- WORK REQUEST -
Given the material below, output exactly the lines from the line with "Where should I click to: Open comment" to the line with "You are a computer-use agent. The image size is (808, 381).", both ends included, and no other lines.

________

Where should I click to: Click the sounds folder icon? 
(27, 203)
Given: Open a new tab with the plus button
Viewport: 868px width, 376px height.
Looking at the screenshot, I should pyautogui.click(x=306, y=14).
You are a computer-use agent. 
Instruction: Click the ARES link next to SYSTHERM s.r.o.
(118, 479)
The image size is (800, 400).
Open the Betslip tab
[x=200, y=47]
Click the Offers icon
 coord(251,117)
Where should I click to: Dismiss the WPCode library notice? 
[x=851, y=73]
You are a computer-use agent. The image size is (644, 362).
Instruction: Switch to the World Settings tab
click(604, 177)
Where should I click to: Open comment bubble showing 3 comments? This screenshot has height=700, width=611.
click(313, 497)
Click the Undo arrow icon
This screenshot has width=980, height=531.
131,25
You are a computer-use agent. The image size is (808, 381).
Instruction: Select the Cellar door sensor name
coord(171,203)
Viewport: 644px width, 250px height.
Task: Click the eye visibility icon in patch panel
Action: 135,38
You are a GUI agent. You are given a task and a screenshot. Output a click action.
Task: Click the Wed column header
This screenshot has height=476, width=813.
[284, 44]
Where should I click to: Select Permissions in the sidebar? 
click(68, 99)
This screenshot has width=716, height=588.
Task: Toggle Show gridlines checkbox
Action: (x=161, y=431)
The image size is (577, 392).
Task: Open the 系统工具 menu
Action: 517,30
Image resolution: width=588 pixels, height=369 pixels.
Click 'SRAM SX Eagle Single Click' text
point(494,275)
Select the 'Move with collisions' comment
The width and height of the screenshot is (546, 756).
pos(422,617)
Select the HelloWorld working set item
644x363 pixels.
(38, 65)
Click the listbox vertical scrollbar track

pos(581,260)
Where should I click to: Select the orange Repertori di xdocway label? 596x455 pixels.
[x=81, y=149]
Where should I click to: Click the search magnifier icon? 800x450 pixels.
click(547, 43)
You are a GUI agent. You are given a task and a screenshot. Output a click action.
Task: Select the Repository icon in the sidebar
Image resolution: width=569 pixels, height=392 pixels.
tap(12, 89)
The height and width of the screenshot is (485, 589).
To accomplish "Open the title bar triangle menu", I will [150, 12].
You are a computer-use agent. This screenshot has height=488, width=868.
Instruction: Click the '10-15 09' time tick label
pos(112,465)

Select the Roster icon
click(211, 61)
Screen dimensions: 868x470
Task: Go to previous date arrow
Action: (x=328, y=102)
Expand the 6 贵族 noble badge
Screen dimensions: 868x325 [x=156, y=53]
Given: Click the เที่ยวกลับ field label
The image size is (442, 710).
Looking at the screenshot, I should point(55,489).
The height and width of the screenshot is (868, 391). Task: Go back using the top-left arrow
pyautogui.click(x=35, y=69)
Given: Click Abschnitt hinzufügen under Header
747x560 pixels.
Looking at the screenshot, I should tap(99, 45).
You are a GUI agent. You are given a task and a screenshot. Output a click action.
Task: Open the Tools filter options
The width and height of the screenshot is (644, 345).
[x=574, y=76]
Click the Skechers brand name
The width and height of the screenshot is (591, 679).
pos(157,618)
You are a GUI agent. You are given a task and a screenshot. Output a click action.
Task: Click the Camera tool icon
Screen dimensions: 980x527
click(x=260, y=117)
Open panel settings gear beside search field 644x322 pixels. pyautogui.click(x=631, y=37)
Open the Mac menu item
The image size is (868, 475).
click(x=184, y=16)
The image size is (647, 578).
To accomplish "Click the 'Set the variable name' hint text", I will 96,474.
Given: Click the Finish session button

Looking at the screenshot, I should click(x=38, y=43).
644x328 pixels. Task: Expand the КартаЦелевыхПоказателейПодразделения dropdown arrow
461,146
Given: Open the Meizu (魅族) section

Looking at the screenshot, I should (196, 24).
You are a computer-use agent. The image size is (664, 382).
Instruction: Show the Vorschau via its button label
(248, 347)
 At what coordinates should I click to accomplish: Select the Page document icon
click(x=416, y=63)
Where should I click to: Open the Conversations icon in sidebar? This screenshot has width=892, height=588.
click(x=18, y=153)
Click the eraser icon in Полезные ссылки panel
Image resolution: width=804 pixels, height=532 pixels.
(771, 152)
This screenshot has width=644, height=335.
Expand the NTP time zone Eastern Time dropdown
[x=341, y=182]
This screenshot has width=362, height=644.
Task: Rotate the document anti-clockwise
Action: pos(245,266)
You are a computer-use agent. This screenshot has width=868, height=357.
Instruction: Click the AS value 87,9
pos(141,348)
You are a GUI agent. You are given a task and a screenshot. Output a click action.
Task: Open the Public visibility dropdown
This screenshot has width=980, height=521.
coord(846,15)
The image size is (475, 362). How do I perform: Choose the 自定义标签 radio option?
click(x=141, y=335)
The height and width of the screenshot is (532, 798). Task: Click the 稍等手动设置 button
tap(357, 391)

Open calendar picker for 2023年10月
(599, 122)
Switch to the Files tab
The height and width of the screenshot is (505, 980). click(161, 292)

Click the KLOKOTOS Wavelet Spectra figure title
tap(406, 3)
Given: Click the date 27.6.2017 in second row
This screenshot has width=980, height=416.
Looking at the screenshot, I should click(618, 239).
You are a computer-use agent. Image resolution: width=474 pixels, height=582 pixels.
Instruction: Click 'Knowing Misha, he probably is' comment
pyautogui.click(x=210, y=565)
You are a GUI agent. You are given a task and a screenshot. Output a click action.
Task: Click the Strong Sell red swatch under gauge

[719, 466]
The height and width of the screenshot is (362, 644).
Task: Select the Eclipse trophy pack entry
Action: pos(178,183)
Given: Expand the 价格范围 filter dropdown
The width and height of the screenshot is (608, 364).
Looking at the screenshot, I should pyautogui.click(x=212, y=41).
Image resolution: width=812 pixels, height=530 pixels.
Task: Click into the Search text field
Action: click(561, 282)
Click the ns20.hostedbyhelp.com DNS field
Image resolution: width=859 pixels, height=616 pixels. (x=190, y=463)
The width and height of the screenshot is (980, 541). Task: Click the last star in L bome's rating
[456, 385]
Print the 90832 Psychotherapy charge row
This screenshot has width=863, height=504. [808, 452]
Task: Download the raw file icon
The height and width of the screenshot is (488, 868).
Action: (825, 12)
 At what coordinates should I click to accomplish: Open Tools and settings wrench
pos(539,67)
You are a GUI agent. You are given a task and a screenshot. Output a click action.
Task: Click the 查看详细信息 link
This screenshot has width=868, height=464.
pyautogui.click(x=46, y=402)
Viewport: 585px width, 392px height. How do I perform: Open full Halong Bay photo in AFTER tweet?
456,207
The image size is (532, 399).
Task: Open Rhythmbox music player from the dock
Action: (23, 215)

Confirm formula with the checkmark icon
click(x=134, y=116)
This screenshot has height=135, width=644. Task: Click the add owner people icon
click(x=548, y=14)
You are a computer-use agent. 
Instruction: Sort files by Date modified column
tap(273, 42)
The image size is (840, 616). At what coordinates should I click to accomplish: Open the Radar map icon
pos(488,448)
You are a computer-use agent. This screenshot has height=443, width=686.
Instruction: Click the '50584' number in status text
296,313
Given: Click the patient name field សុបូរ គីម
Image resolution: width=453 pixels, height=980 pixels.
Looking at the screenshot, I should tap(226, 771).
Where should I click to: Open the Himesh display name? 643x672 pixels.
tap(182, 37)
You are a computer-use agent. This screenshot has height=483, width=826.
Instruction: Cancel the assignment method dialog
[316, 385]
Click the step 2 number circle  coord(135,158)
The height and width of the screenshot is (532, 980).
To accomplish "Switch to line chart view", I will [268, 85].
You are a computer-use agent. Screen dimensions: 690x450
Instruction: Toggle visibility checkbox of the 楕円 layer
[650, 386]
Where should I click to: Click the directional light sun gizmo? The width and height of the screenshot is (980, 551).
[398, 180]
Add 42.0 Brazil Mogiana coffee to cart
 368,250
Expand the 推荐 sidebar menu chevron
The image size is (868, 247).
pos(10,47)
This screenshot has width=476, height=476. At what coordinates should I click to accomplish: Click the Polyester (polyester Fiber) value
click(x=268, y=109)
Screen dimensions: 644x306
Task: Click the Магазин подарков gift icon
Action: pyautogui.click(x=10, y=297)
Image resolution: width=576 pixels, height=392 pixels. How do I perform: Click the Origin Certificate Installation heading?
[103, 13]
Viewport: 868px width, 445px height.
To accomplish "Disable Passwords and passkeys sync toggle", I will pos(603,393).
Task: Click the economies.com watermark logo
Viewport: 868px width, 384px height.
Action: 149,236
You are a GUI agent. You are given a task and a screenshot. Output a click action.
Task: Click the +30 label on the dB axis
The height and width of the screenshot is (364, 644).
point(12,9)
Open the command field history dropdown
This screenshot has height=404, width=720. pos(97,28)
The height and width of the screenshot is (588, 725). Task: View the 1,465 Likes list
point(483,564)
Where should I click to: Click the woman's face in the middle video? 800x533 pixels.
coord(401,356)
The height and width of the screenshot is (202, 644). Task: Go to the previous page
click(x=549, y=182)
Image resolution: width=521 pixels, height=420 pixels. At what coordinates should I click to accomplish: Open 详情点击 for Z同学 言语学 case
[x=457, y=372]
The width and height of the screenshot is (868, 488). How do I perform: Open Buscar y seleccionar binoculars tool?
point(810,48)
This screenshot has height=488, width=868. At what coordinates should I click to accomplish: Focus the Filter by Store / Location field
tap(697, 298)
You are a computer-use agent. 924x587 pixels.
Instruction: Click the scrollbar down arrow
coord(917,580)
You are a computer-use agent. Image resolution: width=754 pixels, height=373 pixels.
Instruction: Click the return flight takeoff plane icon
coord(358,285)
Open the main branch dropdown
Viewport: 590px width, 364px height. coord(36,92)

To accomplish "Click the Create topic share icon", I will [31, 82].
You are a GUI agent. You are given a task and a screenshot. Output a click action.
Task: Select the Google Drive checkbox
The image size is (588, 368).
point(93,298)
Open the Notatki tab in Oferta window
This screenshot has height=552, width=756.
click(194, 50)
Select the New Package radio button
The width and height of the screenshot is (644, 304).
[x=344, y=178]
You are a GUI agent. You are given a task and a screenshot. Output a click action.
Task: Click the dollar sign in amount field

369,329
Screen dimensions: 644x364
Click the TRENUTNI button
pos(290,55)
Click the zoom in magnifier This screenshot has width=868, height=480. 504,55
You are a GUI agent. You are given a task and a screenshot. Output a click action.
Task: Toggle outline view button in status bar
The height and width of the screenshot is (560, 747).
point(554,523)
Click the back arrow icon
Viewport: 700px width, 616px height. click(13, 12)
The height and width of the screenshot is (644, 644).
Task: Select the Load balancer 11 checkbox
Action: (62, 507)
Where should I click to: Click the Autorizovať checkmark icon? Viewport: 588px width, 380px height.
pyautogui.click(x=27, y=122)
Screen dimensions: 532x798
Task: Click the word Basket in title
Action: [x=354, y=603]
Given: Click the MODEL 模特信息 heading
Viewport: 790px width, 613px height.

________

- EXERCISE SOLUTION -
Where should I click to: Open comment bubble showing 3 comments? This screenshot has height=700, width=611.
click(313, 497)
Click the Undo arrow icon
This screenshot has width=980, height=531.
131,25
You are a computer-use agent. The image size is (808, 381).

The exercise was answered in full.